长巷里的老嬷

潮汕老巷里的墙像泼上了浓墨,青苔从墙角爬到半腰,悬在墙钉上的吊兰绿绿葱葱。老嬷拿着葫芦瓢从水缸舀水,踮脚浇花,水哗啦啦从陶盆底漏下来,顺着墙根流进沟里。哪怕30载过去,这个场景依然清晰。

她是我的外曾祖母,是妈妈的妈妈的妈妈。在潮汕,我们唤之“老嬷”。老嬷穿着深灰立领唐装,盘扣从领子斜扣至腰肩,银发永远梳得一丝不苟,在脑后盘成发髻。现在想来,她的优雅一定是在岁月中淘洗出来的。

从我记事起,老嬷就独自住在长长的老巷中。潮汕老屋多有阁楼,老嬷的屋子却没有,抬头便见高高的斜顶和深褐色的房梁,一格小天窗打下来的阳光,就能扬起一束放肆的灰尘。屋内雕花木床、嵌着椭圆镜的梳妆台靠着东墙,挂着铜锁的衣柜立在北墙。

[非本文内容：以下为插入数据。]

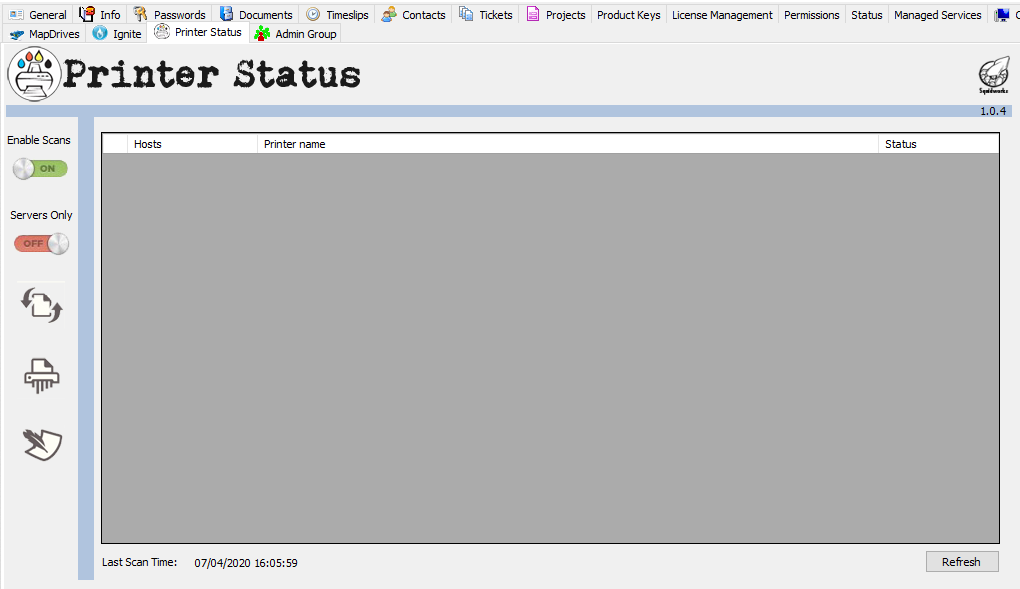This screenshot has width=1020, height=589.
Task: Select the paper shredder icon on the sidebar
Action: 40,375
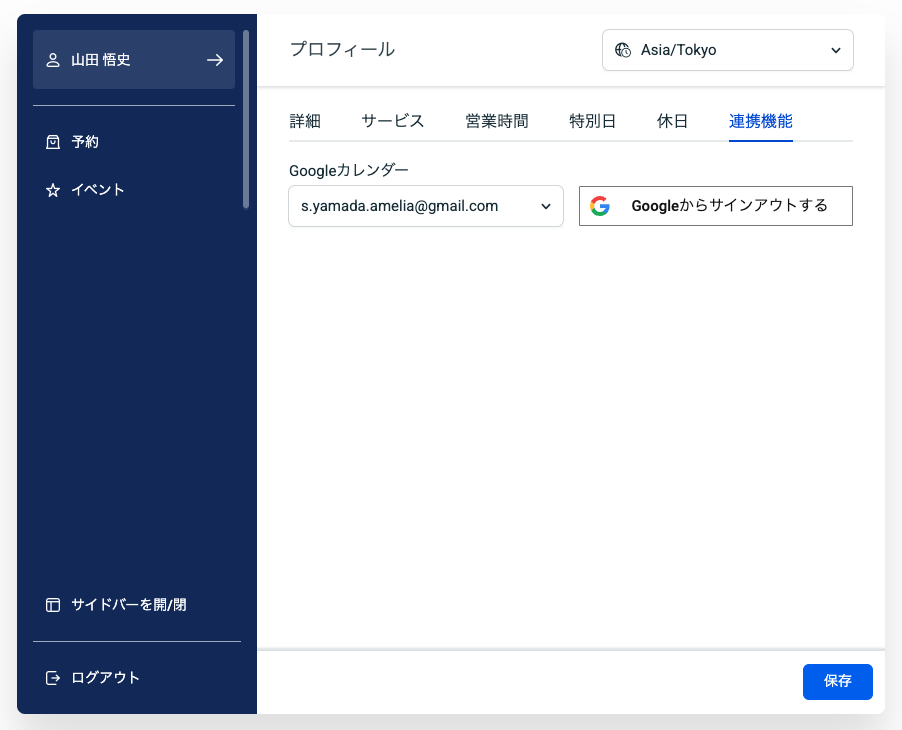This screenshot has width=902, height=730.
Task: Click the chevron in the Googleカレンダー account selector
Action: coord(546,206)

两张掉漆的深棕色木椅磨得光滑,中间放一张小茶几。老嬷不生火做饭,屋内也并无炉灶,只有一个小炭炉煮茶。老屋不大,却显得空空荡荡,声音大点都能听到回音。当我第一次学到“余音绕梁”时,想到的就是老嬷的老屋。

九十年代的北京亚运大海报糊在北墙。邓亚萍挥拍的瞬间在左上角定格,孙淑伟蜷身翻腾的姿势占了大半版面——其他运动员我都记不住了,只记得大海报色彩明亮,占了墙面的三分之一,也许是为了遮住斑驳的墙面,也许是为了增添老屋的生气。

潮汕家家摆着茶具,小茶炉也总是红火着。工夫茶对孩子来说并不讨喜,“铁观音”太浓,“单丛”太淡,但老嬷的冲罐倒出来的茶的却是甜滋滋的,清甜直奔心田。打开茶盖,原来里边泡着半个罗汉果,对儿时的我来说,这简直是神仙般的好东西。老嬷的圆铁盒里总装着神秘,有时是甜橄榄,有时是“罗的”糖。“罗的”是一种圆粒小饼干,饼干上粘了一小摄糖花,糖花五颜六色。要先吃饼还是先吃花?——这个问题大概是童年里最大的烦恼了。

小舅舅有时在这里做木工,推刨子最有意思,刨花打着卷儿蹦出来,堆得像小山。老嬷反复叮嘱我不要在旁边乱摸乱动,但我可抵挡不住刨花的诱惑。有次碰到刨刀划破了皮,深刻体验了“不听老人言,吃亏在眼前。”

忘了哪一年的冬夜,我陪妈妈到朋友家,顺道拜访了老嬷。我们几次起身要走,老嬷几次说“再坐坐,再坐坐。”我们都知道她绝不是客套的话,是真心的挽留。终于,我们要走了。老嬷起身拖着藤椅,佝偻着腰走到巷子里,坐了下来。她说:“你们走,我就坐这儿看看。”我想着我们的背影在巷子拐弯处消失,老嬷会多么失落——便希望我们的步子慢些再慢些,巷子长些再长些。可灌进巷子的寒风凛冽,我又不忍单薄的老嬷在巷中吹风。年少的我第一次心里有了纠缠,不知该加快脚步,还是放慢脚步。

犹记得那是手工编织流行的年代,十岁的我已从妈妈处学得编织的功夫。忘记了是什么机缘巧合,也许是老嬷过生日,总之,妈妈说要为老嬷织一条围巾,我兴高采烈地领下了这一任务。当银灰色的围巾缠绕到老嬷肩上,她脸上的皱纹都绽开了。她拄拐走过整条巷子,她逢人便说:“阿妹织的,阿妹织的。”

最后一次见面在舅公家。我和舅舅借完书说要走,她从藤椅上起身说:“坐坐再走?”我晃了晃手中的书,笑着说,“下次。”

后来,我知道,不是所有的见面都有“下次”。

多年以后,当我喝着罗汉果茶,当我看到吊兰,当我看到唐装上的盘扣……那些关于她的记忆总会被唤醒。我才知道:她在我年少的心中种下了很多种子。关于优雅、关于孤独、关于纠缠,还关于爱。